Après la floraison, les épis de lavande gardent un certain charme décoratif. Pour prolonger leur vie en évitant l’effet dégingandé des buissons, on peut les attacher façon botte de foin ! Autre idée, que celle de dégager la base des pittospores du Japon pour les faire monter en arbres… Encore un peu d’ombre bienvenue !
SOURCES D’INSPIRATION
Le parfum de la pomme est largement utilisé en parfumerie. Mais il n’est pas issu du fruit car on ne sait pas en extraire une huile essentielle. La note est donc reproduite en laboratoire à partir d’autres matières premières.
JARDIN D’EAU
Autour du bassin, les jacinthes d’eau prennent leurs aises. Pas de risque d’invasion pourtant, puisqu’ici elles gèlent l’hiver. Juste derrière, les Cyperus longus, cousins des papyrus du Nil, ont également les pieds dans l’eau. En arrière-plan, on aperçoit les Préalpes.

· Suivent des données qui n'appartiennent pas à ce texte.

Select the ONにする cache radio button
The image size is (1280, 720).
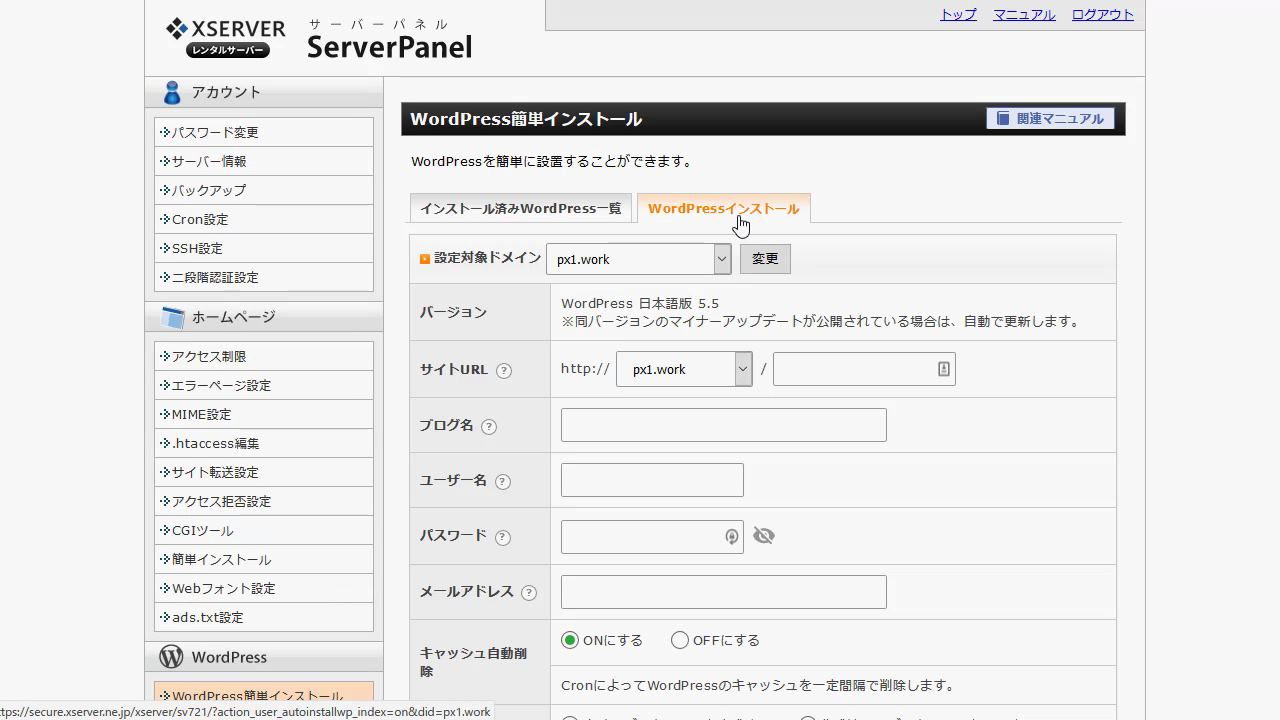click(x=570, y=640)
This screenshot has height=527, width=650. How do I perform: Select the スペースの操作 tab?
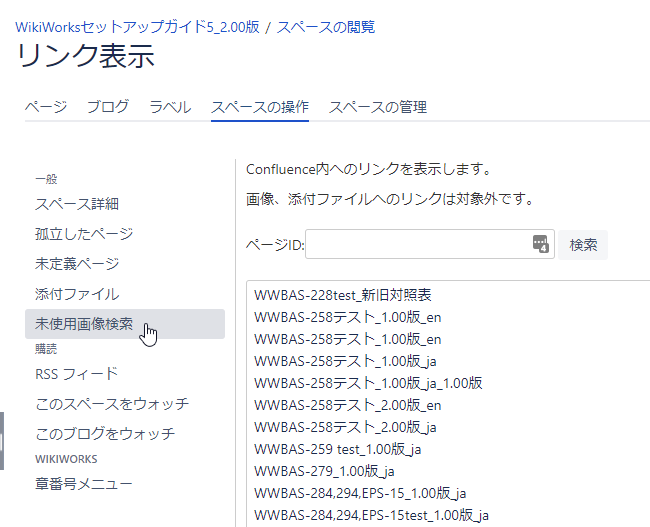[260, 107]
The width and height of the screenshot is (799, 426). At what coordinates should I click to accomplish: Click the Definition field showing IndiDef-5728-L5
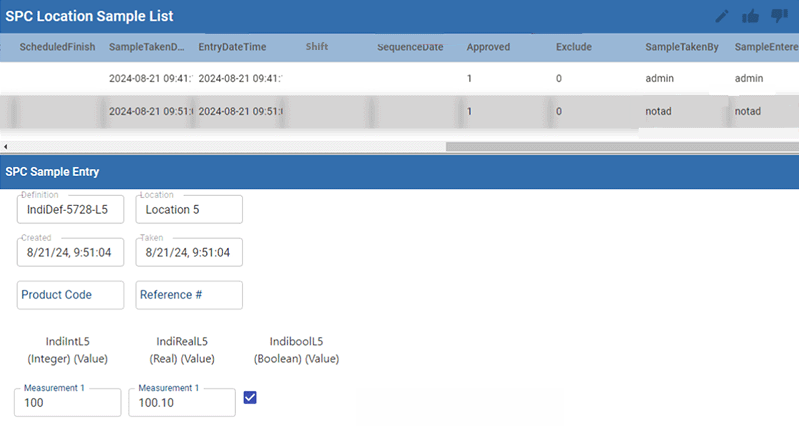[70, 210]
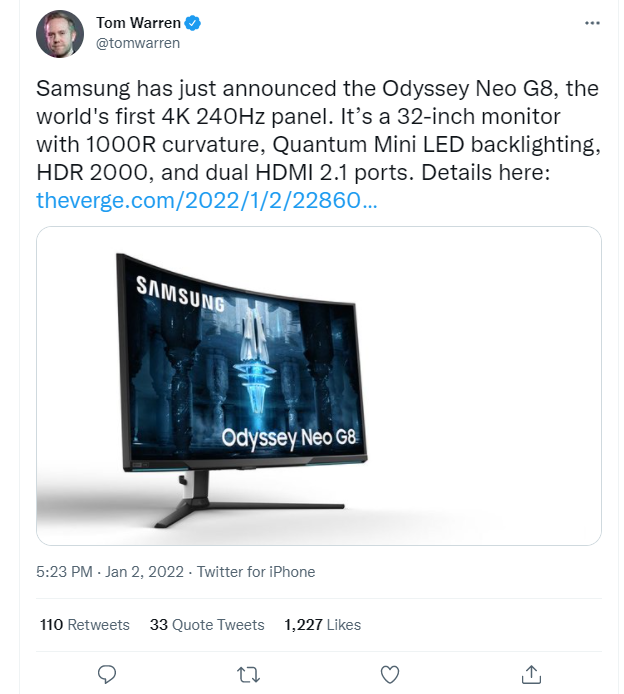Open the share menu icon
This screenshot has width=624, height=694.
(532, 673)
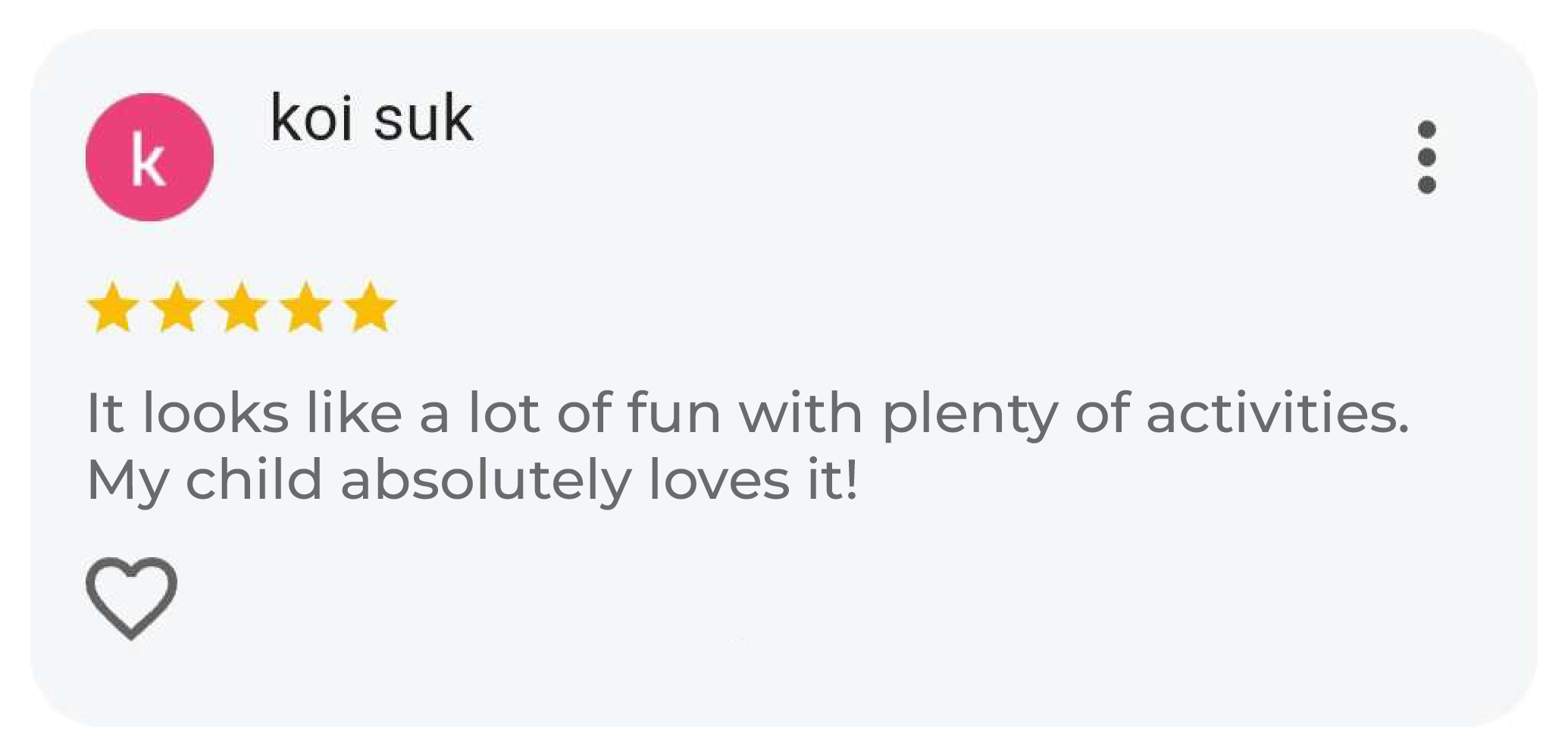
Task: Click the word 'fun' in the review
Action: [674, 412]
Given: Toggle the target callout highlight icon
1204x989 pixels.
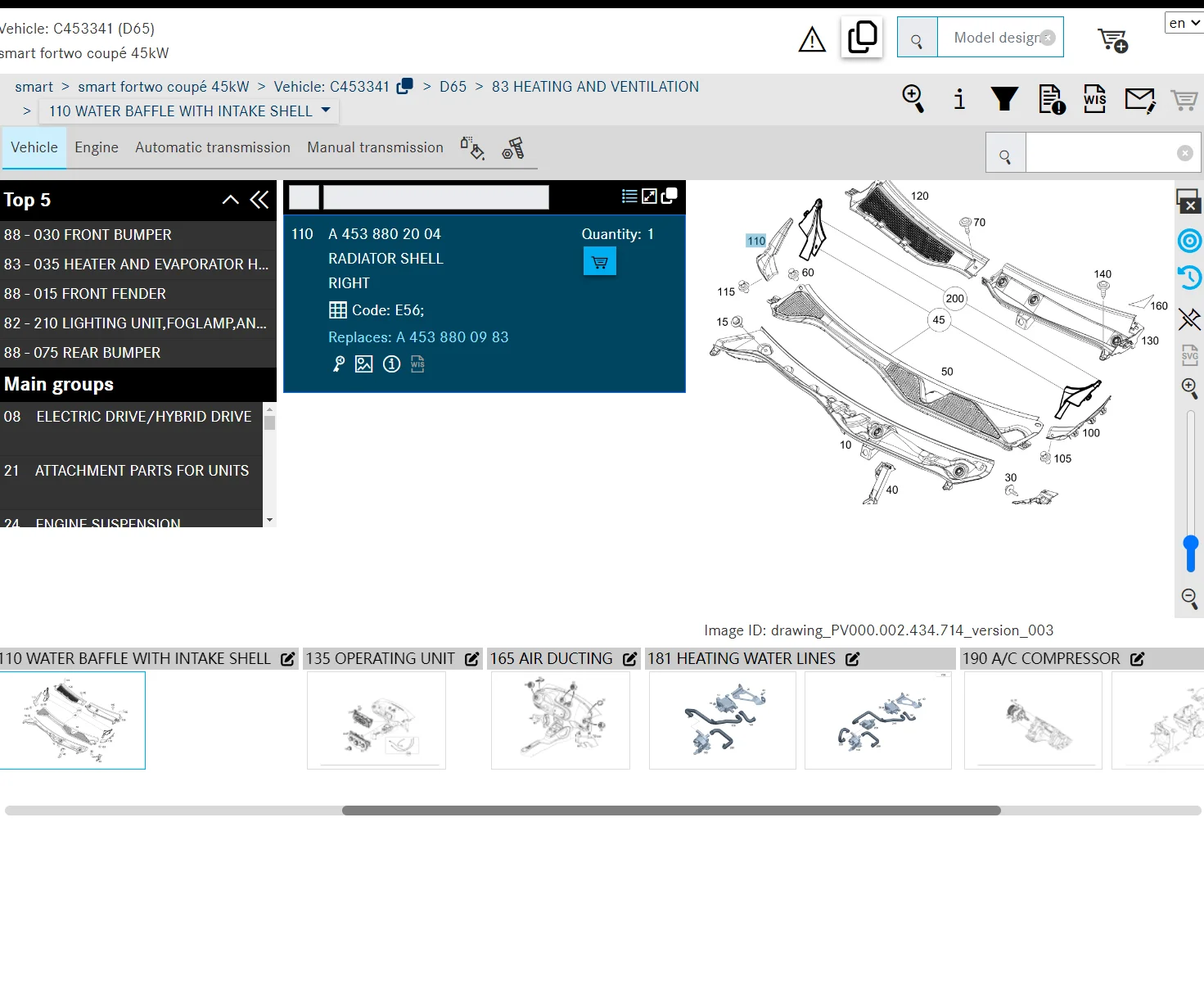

LES RETROUVER Jardins du Musée international de la Parfumerie (MIP) 979 chemin des Gourettes, 06370 Mouans-Sartoux. Tél. 04 92 98 92 69. Museesdegrasse.com Ouverts du 1er avril au 30 novembre.
Un bouquet de couleurs et de senteurs
1 La jacinthe d’eau, ou calamote, forme de vastes tapis flottants à la surface des plans d’eau. Le gel lui est fatal. 2 Puissant parfum capiteux que celui de cette tubéreuse blanche double ‘La Perle’. Frileuse, elle aime le soleil et embaume incroyablement, de jour comme de nuit. 3 Le Jasminum grandiflorum, ou jasmin de Grasse, est emblématique de la région, où il a été largement cultivé pendant trois siècles pour l’extraordinaire parfum de ses fleurs. 4 Cousin du tournesol, l’hélianthus offre à profusion des fleurs jaunes simples ou doubles. Une note gaie et riche en couleur, mais aussi fruitée et gourmande en parfum, comme une sorte de biscuit à la vanille. 5 Le raisin d’Amérique (Phytolacca americana) est envahissant et toxique, mais il fait le bonheur des oiseaux, qui raffolent de ses baies noires. 6 L’Iris pallida est l’une des matières premières les plus chères de la parfumerie. Le parfum provient du rhizome âgé d’au moins trois ans, puis séché pendant trois ans. Il lui faut donc six ans avant de livrer sa fragrance ! Pas étonnant qu’il soit pour les parfumeurs l’incarnation du luxe.